Moral bankruptcy eventually leads to financial collapse as well, and the evidence is growing more obvious with each passing day. As noted in Barron's over the weekend, the future obligations of Medicare are now so staggering that liquidating all the residential real estate in the country — a sum of almost $12 trillion dollars — wouldn't even cover the costs. The Social Security tax rate, which began at 2% in 1935, has been raised consistently since, with the system's trustees suggesting the payroll tax will need to be increased to 16% by 2041 in order to maintain benefits — higher if life expectancy rates continue to climb. The same suffocating scenario will inevitably play out for insurance, health care, housing or any other government-controlled efforts to redistribute wealth from those who've earned it to those who haven't.
It's more than evident that a government "safety net" is anything but safe. Instead of the altruist philosophy that only the needy matter, our country desperately needs to return to the notion of rugged individualism under which we are each responsible for and capable of achieving our own security without the immoral coercion of publicity-seeking politicians. Any alternative leads to dependency, stagnation and economic despair.
Original Referenced Link
Comments
My Commentary:
Judging by some of the commentary here, it seems that certain basic points have to be made.
Money is not wealth. The idea that simply “circulating” money away from those who earned it and may invest in future production through their savings to those who didn’t earn it and who will thus consume the economy into prosperity is absurd. When you receive money for your work (i.e., the wealth you produced), you have not received wealth in return. You have merely received something that you hope can be exchanged for real wealth. When you are ready to make the exchange, you had better hope that there are people out there “greedy” and “selfish” enough to have produced the wealth that you desire and did not produce, but which gives your money value. This leads to the next point.
Production comes before consumption and need. This I think is one of the main points of Mr. Hoenig’s essay. I would call it an axiom. The great virtue of the Gateses and Buffetts of the world is the production of the fortunes…the wealth…that they accomplished. Their philanthropic endeavors are merely a consequence and are minor by comparison. This same principle applies to productive people at all levels of income. Anyone who reverses this axiom is advocating mass destitution and poverty and thus cannot claim any kind of compassion or concern for those in need. Need doesn’t produce wealth. If it did, the world would be awash in prosperity, without any human effort what-so-ever. Capitalism is the only social system that recognizes production for personal gain as the primary virtue, which is key to its success at alleviating poverty. Which leads me to the next point.
Freedom from force, including governmental force, is a necessary pre-condition of human production.
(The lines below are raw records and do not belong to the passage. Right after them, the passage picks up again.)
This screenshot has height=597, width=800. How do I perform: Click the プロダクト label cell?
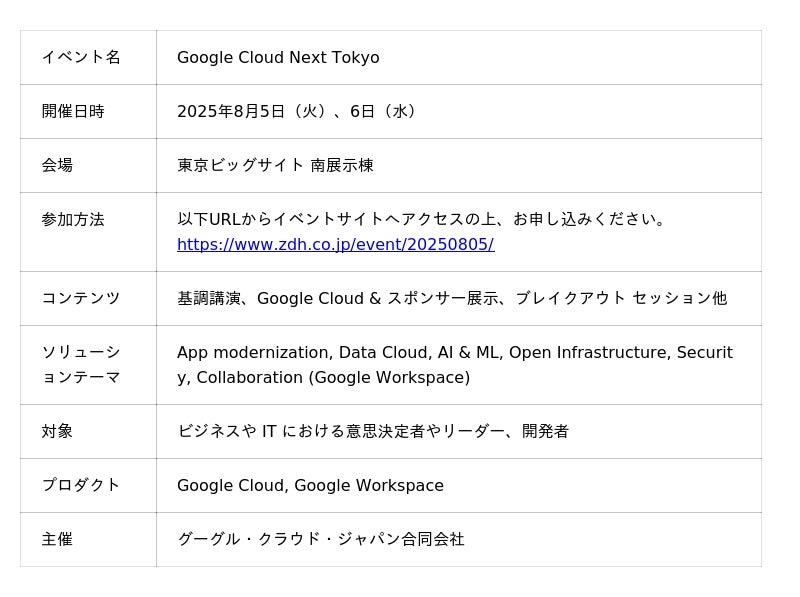(x=88, y=485)
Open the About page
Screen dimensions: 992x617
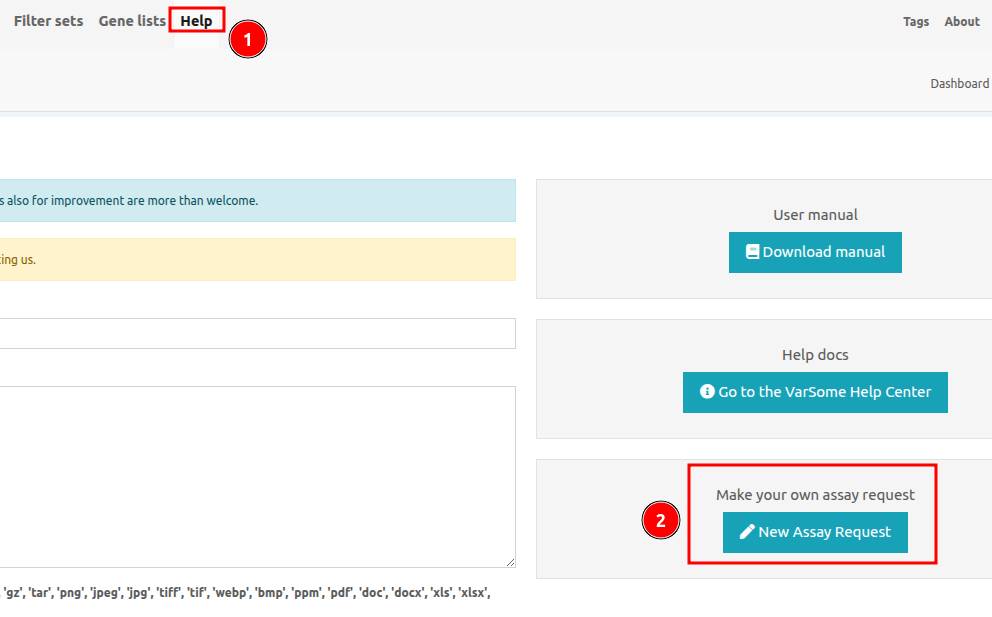click(962, 22)
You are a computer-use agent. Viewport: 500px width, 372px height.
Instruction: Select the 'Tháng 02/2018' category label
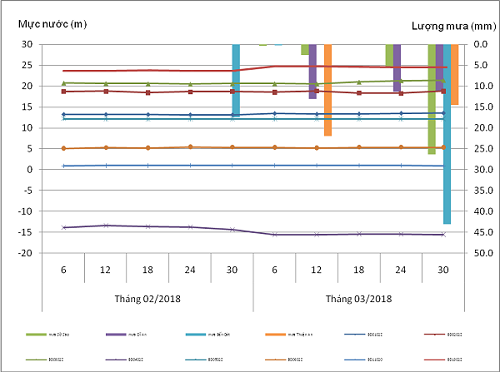pyautogui.click(x=147, y=298)
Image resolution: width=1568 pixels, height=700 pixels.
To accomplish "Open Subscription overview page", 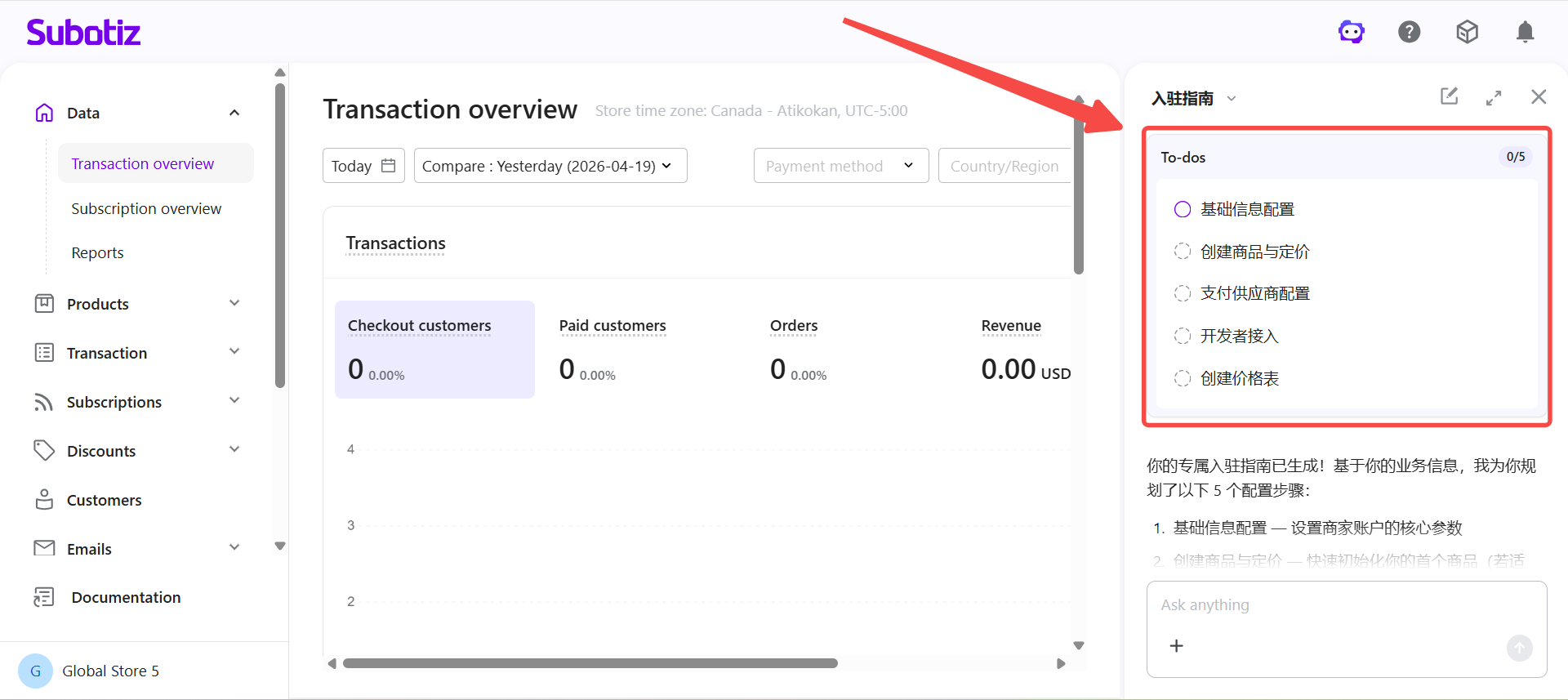I will tap(146, 208).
This means individual rights. Need is everywhere, but wealth production is not. To the extent that individuals are free to pursue their own welfare and happiness, is the extent to which a country prospers. Failing to recognize the destructive nature of physical force in human relationships is an evasion of all of human history. Equating the voluntary charitable efforts of Gates and Buffett with the coercive efforts of those seeking to “do good” with other peoples tax money through government programs obliterates the very concept of moral action.
I applaud Mr. Hoenig’s courageous stand for individual rights and the productive members of society, and he does not deserve the vitriol of some of the commentators here. His stand against the growth of welfare statism in America is the truly compassionate stand.